I have all of my LIF/RRIF in Mawer bonds (87% Maw100 Canadian, remainder Global) and started withdrawing in late 2017 as recommended by my financial planner. I bought Maw100 at the high in July 2016, YTM is 2.5% and duration 7.5 yrs. Last year I was 59 and withdrew the minimum ~3.1% (~$16,600), remaining bonds ~$520k. As of today the bonds cumulative performance since inception is about -3% and annualized RoR% is -1.8%. I shared some details in 2016 in this thread 
http://canadianmoneyforum.com/showt...0-or-self-direct-VAB-in-LIF-and-RRIF-accounts
and received many beneficial comments, thanks. 

I recognize rate prediction is futile, and that holding bonds over long time periods negates the effects of shifts higher in the yield curve. But, given that rates have increased 0.75% since 2016 and given I am now withdrawing, even without additional interest rate increases, I am concerned that I am now suffering a sequence-of-return issue.
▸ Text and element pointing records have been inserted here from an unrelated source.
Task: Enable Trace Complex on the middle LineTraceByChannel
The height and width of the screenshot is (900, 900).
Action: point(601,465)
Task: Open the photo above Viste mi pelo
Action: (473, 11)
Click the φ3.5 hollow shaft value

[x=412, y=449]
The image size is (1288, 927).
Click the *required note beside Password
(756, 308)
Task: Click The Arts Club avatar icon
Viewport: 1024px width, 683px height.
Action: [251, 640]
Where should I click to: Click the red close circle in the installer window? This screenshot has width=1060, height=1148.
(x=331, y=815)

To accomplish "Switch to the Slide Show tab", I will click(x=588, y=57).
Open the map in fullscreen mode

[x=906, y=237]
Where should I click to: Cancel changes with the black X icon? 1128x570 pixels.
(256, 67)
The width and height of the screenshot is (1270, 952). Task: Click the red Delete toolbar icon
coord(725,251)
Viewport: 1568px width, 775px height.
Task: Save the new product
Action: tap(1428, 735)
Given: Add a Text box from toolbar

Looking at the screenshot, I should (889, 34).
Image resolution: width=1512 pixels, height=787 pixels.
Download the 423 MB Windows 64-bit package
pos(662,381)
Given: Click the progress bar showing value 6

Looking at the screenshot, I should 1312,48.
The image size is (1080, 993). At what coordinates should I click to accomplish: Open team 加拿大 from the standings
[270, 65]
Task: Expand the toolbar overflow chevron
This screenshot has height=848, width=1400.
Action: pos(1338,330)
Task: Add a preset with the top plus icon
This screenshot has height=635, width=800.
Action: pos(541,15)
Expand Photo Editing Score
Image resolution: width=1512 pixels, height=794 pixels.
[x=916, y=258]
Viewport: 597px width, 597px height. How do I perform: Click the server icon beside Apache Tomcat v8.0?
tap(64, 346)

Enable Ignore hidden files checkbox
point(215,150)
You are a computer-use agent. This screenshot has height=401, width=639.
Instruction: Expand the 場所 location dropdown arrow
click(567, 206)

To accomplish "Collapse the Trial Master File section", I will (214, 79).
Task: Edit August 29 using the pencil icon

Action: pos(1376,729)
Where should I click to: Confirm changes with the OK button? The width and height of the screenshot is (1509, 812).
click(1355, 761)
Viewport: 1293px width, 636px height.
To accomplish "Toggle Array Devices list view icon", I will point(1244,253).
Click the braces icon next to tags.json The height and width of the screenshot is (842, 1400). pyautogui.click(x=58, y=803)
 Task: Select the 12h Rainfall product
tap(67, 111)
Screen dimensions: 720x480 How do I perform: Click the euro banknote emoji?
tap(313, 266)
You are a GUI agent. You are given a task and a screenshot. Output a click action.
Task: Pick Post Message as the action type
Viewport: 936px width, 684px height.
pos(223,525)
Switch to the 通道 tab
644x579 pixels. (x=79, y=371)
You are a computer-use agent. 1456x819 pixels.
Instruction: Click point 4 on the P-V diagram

The Mawer advisor recently said 
1) leave the LIF/RRIF 100% bonds, switching even a small portion to stock funds too risky at this point
2) since I don't need the withdrawals to live on simply buy back bonds, or maybe stocks if they've dropped dramatically, in my non-reg account.

I am wondering if I should stay the course with Mawer or look to self manage the RRIF/LIF with some combination of bond ETF, GICS and floating-rate and senior-loan funds (of which I know little, things like MFT, HFR, more risky ZFH...) ? thanks...


----------



## OnlyMyOpinion (Sep 1, 2013)

Hmm, tough row. 
As I understand it, you chose to 'melt down' your LLIF starting at 59, but with the poor performance to date of MAW100 and MAW140 you are second quessing whether to sell and redeploy. But, you are talking about redeploying into a DIY bond etf, GICS, etc.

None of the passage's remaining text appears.